Using both these machine and human inputs, Thread places product orders for the upcoming season. As a result, it more often orders the right amount of product – not so much that cash flow slows and not so little that stockouts become a risk.
Addressing Shortfalls With Action Plans
Even better than more accurately forecasting demand, Thread can now confidently create action plans when it inevitably misses those forecasts, Sanders said.
For example, inflation and general economic uncertainty mean that many businesses have ordered too much product in recent months, he added. With the data warehouse, Thread has a leg up in solving the problem:
“I can see, down to the unit number [by sales channel], how many more AirPod cases we need to sell in order to reach our forecast,” Sanders said. And “I can show my teams exactly how much money we have tied up in those units of excess inventory.”
Thread might then decide to change up its marketing campaigns or run a sale – armed with a clear picture of which product it needs to move, in which sales channel, and at what volume.
“NetSuite Analytics Warehouse has helped us get closer to perfection,” Sanders said. “I mean, we're never going to get to perfection. But when we fall short, it's showing us how to deal with that.”
Insights Delivered Across Departments
In the past, similar inventory insights lived in a spreadsheet on Sanders’s desktop. The sales or finance teams might not know the particulars of the excess stock problem, for example, until he relayed the info. Now, those teams simply log in to NetSuite Analytics Warehouse and view those insights for themselves – removing pressure from Sanders and his team.
Other departments use the data warehouse in their everyday work, too. Marketing, for example, looks at the same inventory data as sales to align its efforts with forecasts: If the team runs a promotion on flower-print wrist lanyards in June, will it have enough product on hand to meet forecasted demand in July?
“Nothing makes me happier than going to our marketing and creative teams and seeing their dashboards open,” Sanders said. “These are people that previously didn’t look at the data all that much. But now, because we provided it to them in an easily digestible way, they log in and see what's going on.”
External Sales Force Gets in the Data Game
Thread also uses NetSuite Analytics Warehouse when working with its network of external sales reps. A wholesale sales dashboard combines NetSuite and Google Sheets data to compare forecasted sales versus net sales per individual rep, for example.
Thread’s sales manager checks in with reps who are in jeopardy of missing their monthly numbers. The ensuing conversations have sparked strategy switchups: Maybe a rep is missing her goal with a major retailer and suggests that installing window displays would help. Equipped with data, Thread’s marketing team might seriously consider that option, Sanders said.
Expansion and Analysis Ahead
Thread will continue to expand its brand and product line from simply wallets into “all things carry,” debuting its fourth bag design later this year. Working with bigger-name retailers in its wholesale channel will fuel brand awareness, as will continued work on its own branded retail locations.

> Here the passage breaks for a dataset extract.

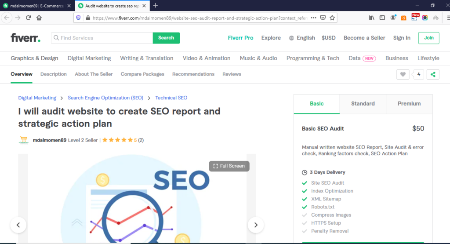This screenshot has width=450, height=244.
Task: Select the Premium package tab
Action: pyautogui.click(x=409, y=104)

Behind the scenes, Thread is planning to bring Google Analytics data into the data warehouse so its ecommerce team can further analyze website metrics related to sessions, traffic and conversion rates.

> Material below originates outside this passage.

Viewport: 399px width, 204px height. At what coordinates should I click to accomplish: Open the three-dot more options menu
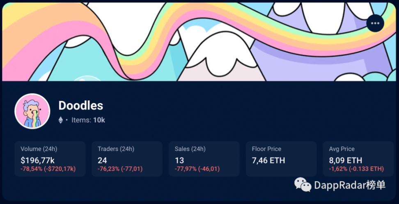click(375, 23)
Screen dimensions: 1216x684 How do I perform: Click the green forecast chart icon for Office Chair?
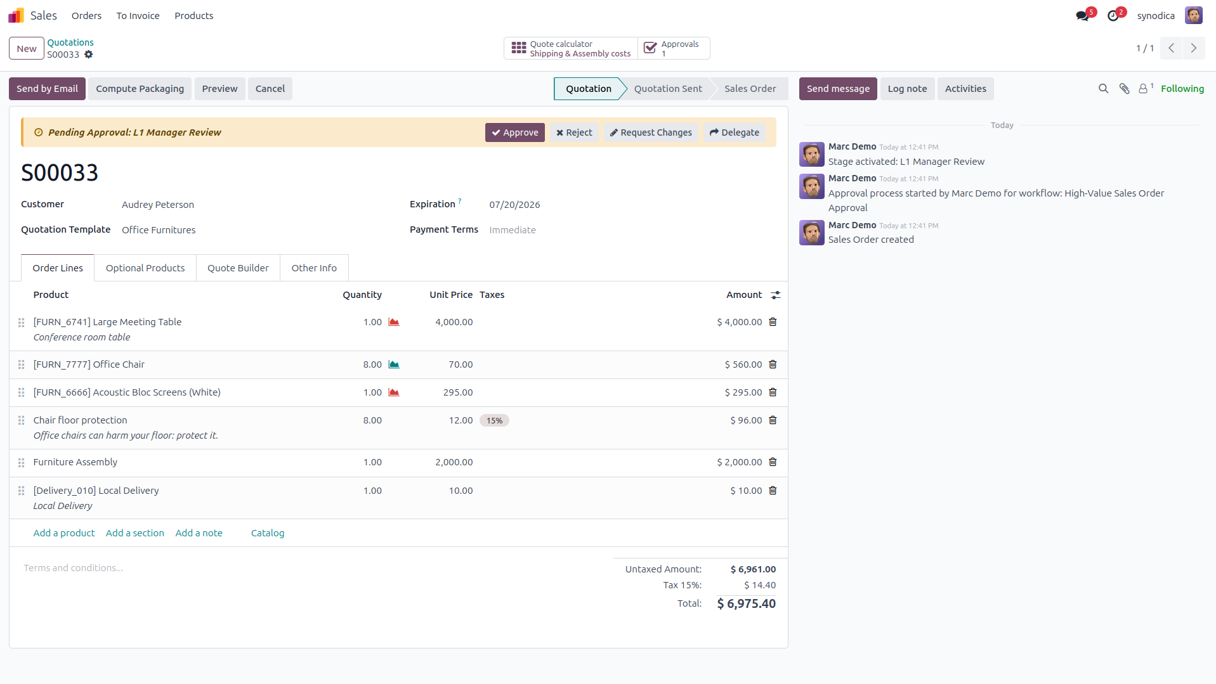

Sanders sees endless applications of NetSuite Analytics Warehouse at Thread. Ideas include piping in weather-related data and analyzing it alongside performance of Thread’s mall kiosks, some of which are outdoor. All it would take is some creative work with the NetSuite team.
“We've had a lot of ideas,” he said. “And I feel confident that we can find ways to do whatever we want in NetSuite Analytics Warehouse.”